WHAT TO PRODUCE = Rewrite the entries below, switching every "Participants" to "Attendees" and keeping everything else unchanged. Leave the pictures out of your answer.

PROVIDED ENTRIES =
━━━━━━━━

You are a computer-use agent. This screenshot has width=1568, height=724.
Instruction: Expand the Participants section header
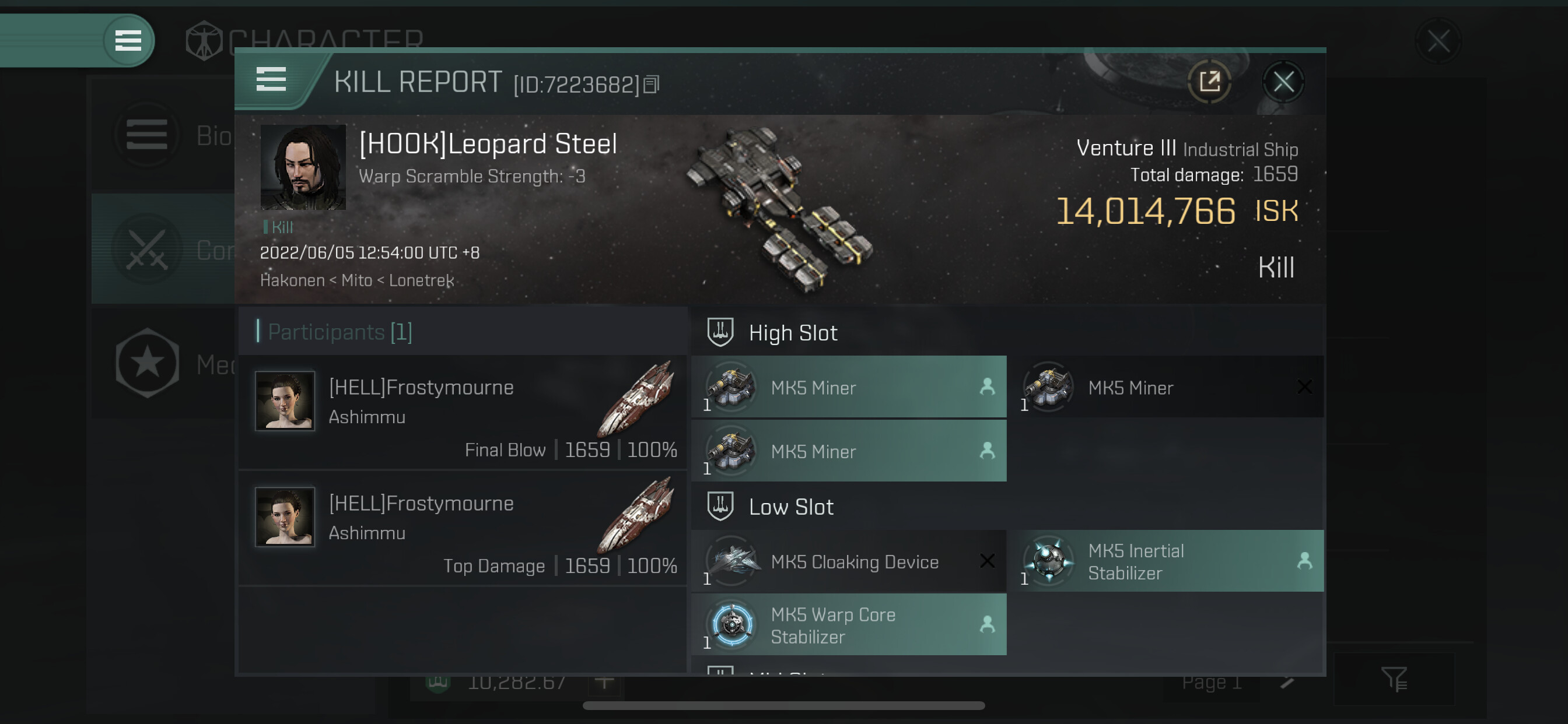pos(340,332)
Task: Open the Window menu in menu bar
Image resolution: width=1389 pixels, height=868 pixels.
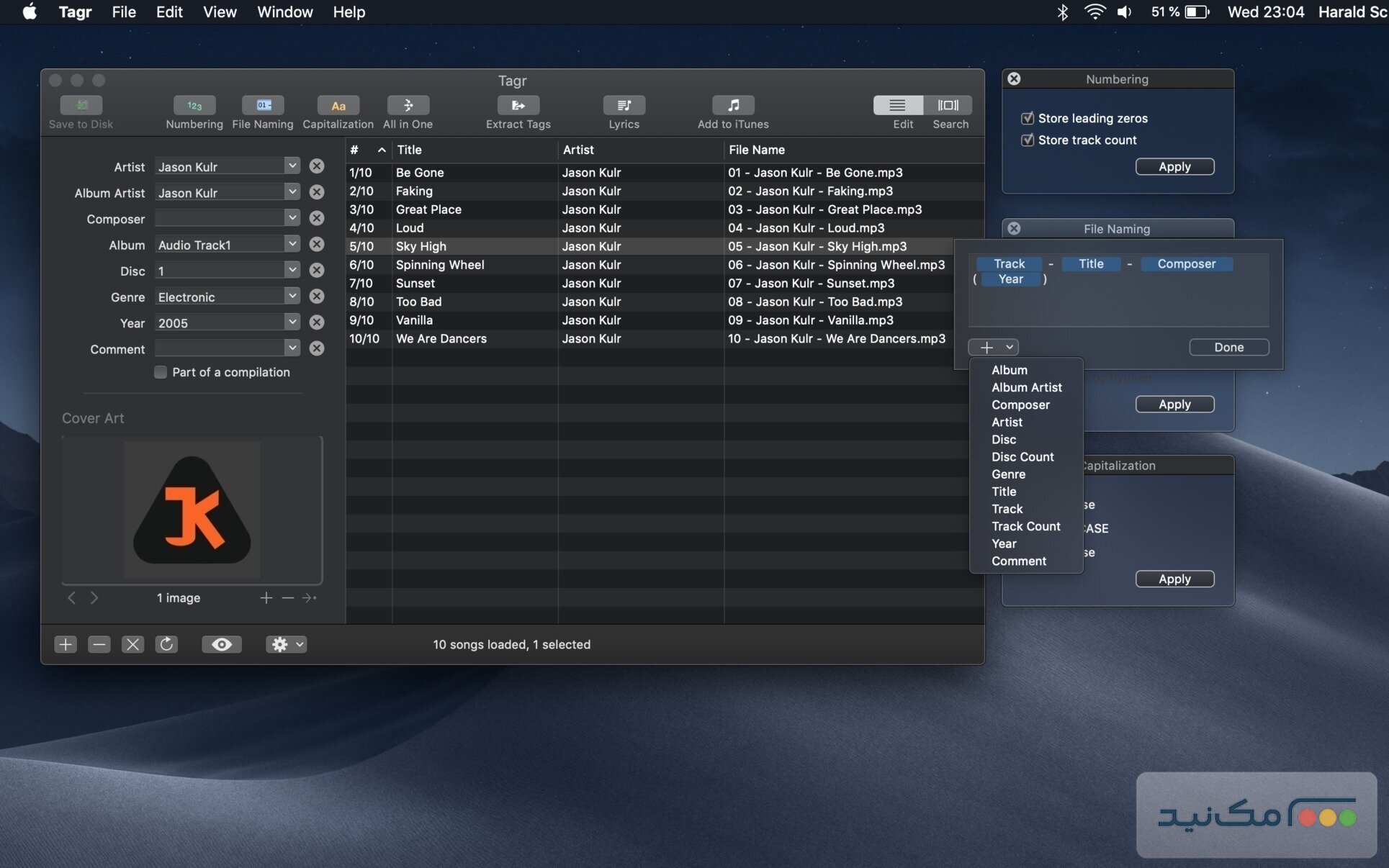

━━━━━━━━

EXERCISE RESPONSE =
You are a computer-use agent. This screenshot has width=1568, height=724.
Instruction: Expand the Attendees section header
pos(340,332)
Task: Open the Window menu in menu bar
Image resolution: width=1389 pixels, height=868 pixels.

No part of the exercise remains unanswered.